5. Patient #21 presented to the ED on 12/22/09 with complaints of back and leg pain after a fall, urinary frequency, confusion, increased thirst and increased blood sugar. Laboratory studies showed the patient had a severe urinary tract infection (urosepsis). See A2406 for patient specifics regarding MSE. See A2407 for patient specifics regarding stabilizing treatment.
a. The Mid-Level QMP consulted with the physician on call regarding the care of the patient. The recommendations from this physician for further evaluation and stabilizing treatment were not implemented by the QMP and the patient was transferred to another area hospital for "inpt (inpatient) IV anbx (antibiotics) and IV fluids".
b. There was no indication why the hospital did not have the capabilities/capacity to provide this inpatient service. The physician did not sign the transfer certification.
c. In an interview with the Medical Staff Director (B) on 9/10/10 he confirmed the hospital had the capacity/capability to provided IV antibiotics and fluids.
6. Patient #8 presented to the ED on 1/26/10 at 1420 (2:20 PM) with complaints of headache (stated level of 6 of 10) and facial numbness. The patient was transferred with possible stroke or Bell's palsy. The QMP did not provide any radiological or baseline laboratory studies to determine the need for emergency treatment to stabilize the patient prior to transfer. Although the physician on call was consulted about the transfer and signed the transfer form, he/she did not date the signature to demonstrate timeliness. The risks of the transfer related to this individual patient were not outline on the transfer form.
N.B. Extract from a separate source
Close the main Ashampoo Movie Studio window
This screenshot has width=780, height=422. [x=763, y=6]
7. Patient #9 presented to the ED on 1/26/10 at 1420 (2:20 PM) with complaints of headache (stated level of 6 of 10) and facial numbness. The patient was transferred with possible stroke or Bell's palsy. See A2406 for patient specifics regarding MSE. Although the physician on call was consulted about the transfer and signed the transfer form, he/she did not date the signature to demonstrate timeliness. The risks of the transfer related to this individual patient were not outline on the transfer form.
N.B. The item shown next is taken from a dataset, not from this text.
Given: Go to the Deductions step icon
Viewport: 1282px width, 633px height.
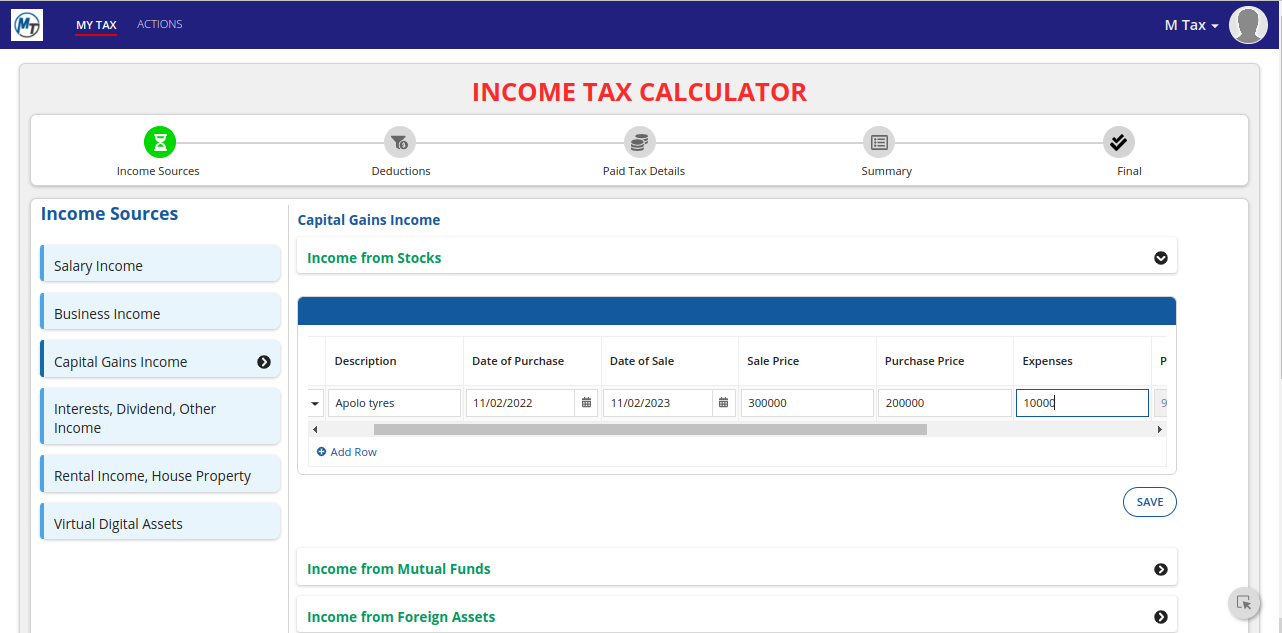Looking at the screenshot, I should point(400,142).
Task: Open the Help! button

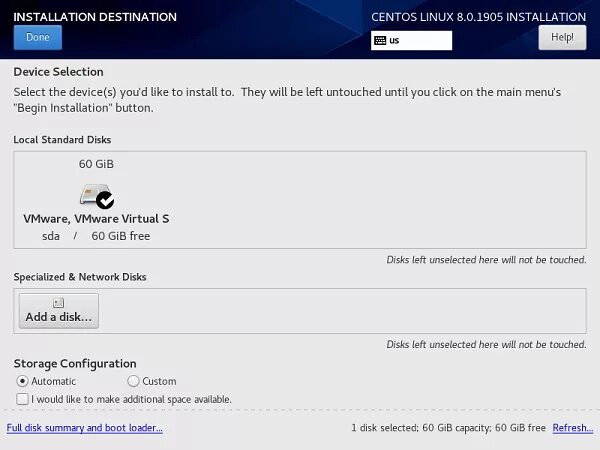Action: [x=562, y=38]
8. Although the hospital conducted various performance improvement reviews of ED documentation and EMTALA issues, many areas continued to show non-compliance. These QA activities were not effective in identifying/correcting the EMTALA issues of MSE, stabilizing treatment and appropriate transfers.
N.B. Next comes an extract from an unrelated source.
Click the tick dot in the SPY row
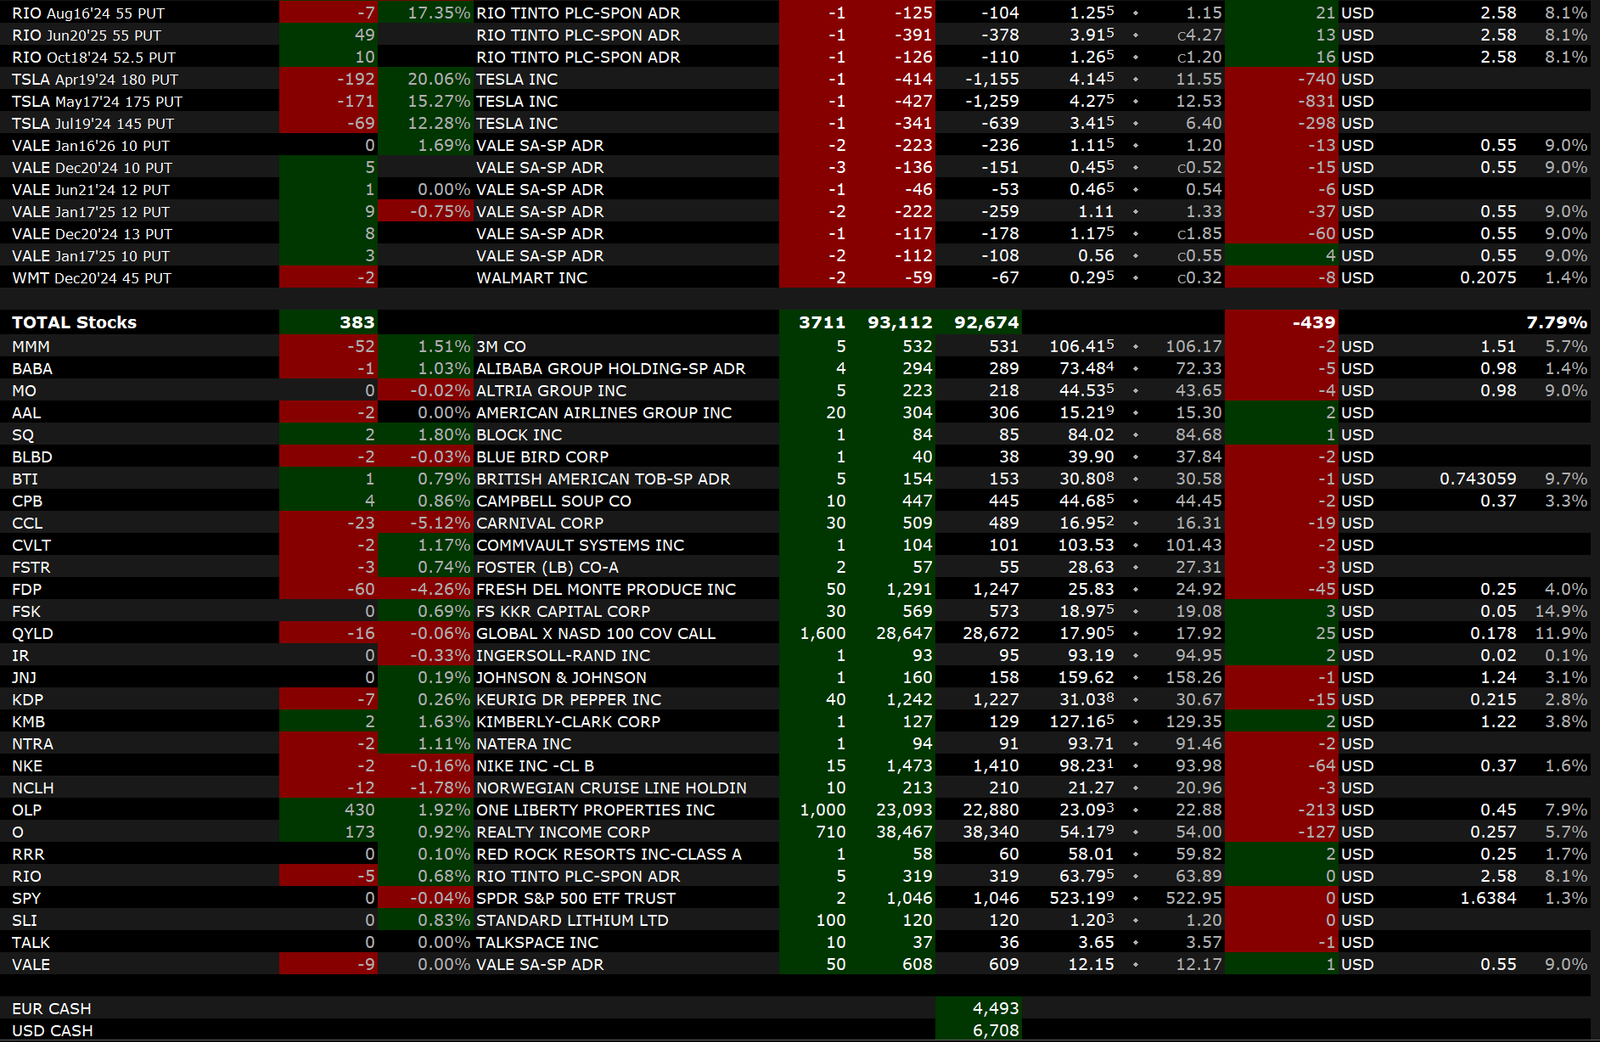 pyautogui.click(x=1135, y=899)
9. Review of policies for the ED showed policies were not current as follows:
a. Emergency Department: ER Log last reviewed 9/2003.

b. Multidisciplinary Assessment of Patients last reviewed 7/2001.

c. Medical Screening Evaluations last reviewed 2001.

d. Patients Rights and Responsibilities last reviewed 1/2007.

e. Do Not Resuscitate (DNR) last reviewed 4/2007.

f. Several policies did not indicate a date of the last review.